## [Given entries]
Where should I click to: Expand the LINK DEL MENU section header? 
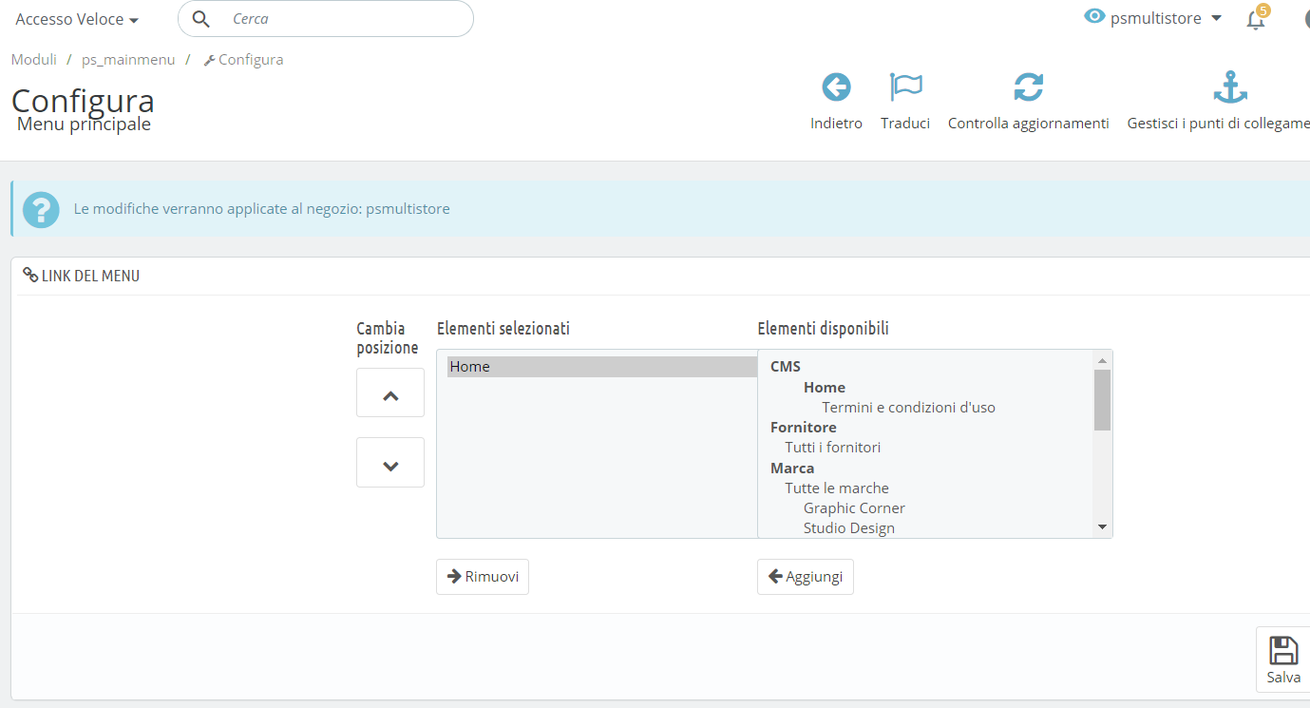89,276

==

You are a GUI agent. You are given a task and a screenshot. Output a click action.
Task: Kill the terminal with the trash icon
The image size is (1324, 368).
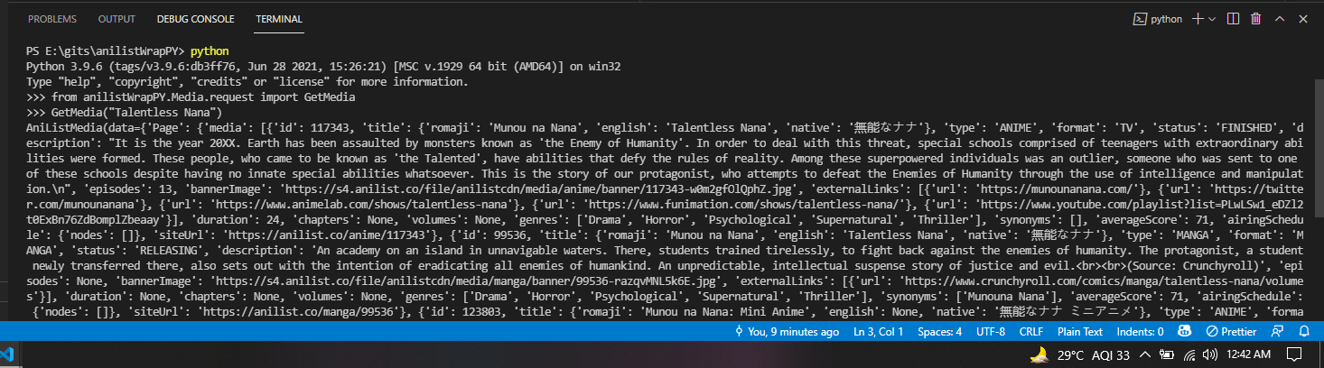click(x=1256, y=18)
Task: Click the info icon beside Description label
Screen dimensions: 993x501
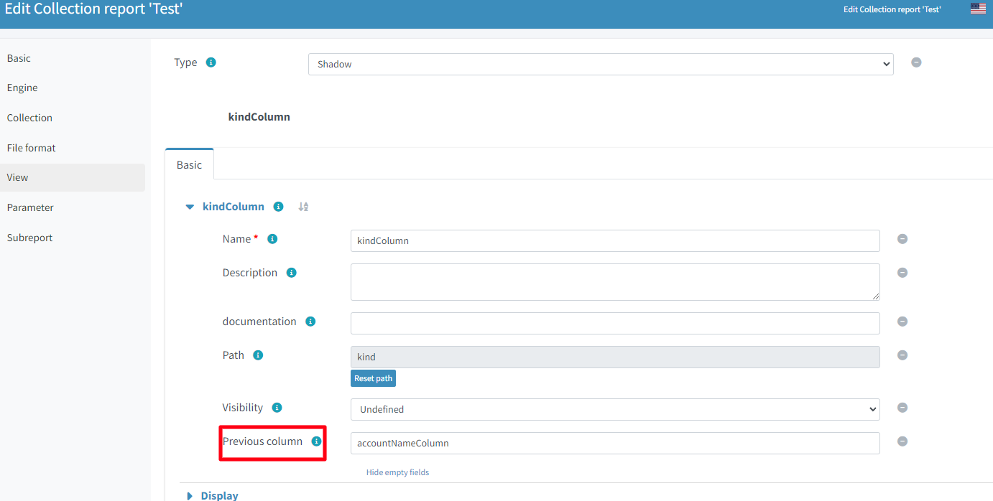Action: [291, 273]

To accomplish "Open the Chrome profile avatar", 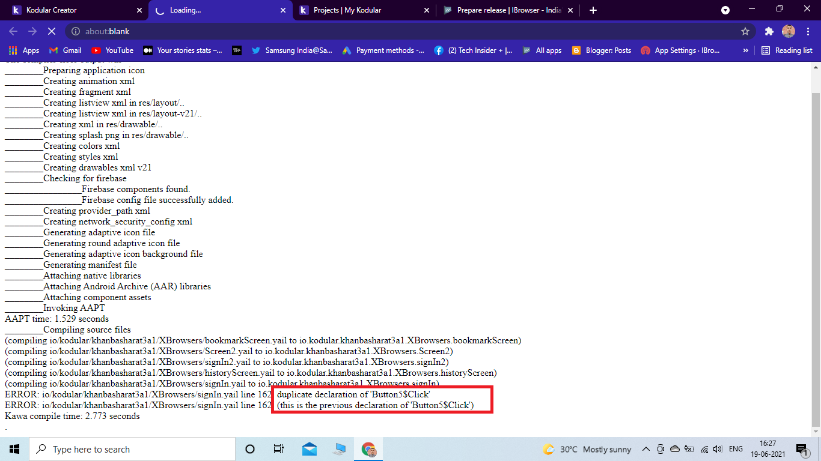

## [Exercise]
Search the material for "icon" and copy each matching line.

## [Response area]
Task: Kill the terminal with the trash icon
Task: Click the info icon beside Description label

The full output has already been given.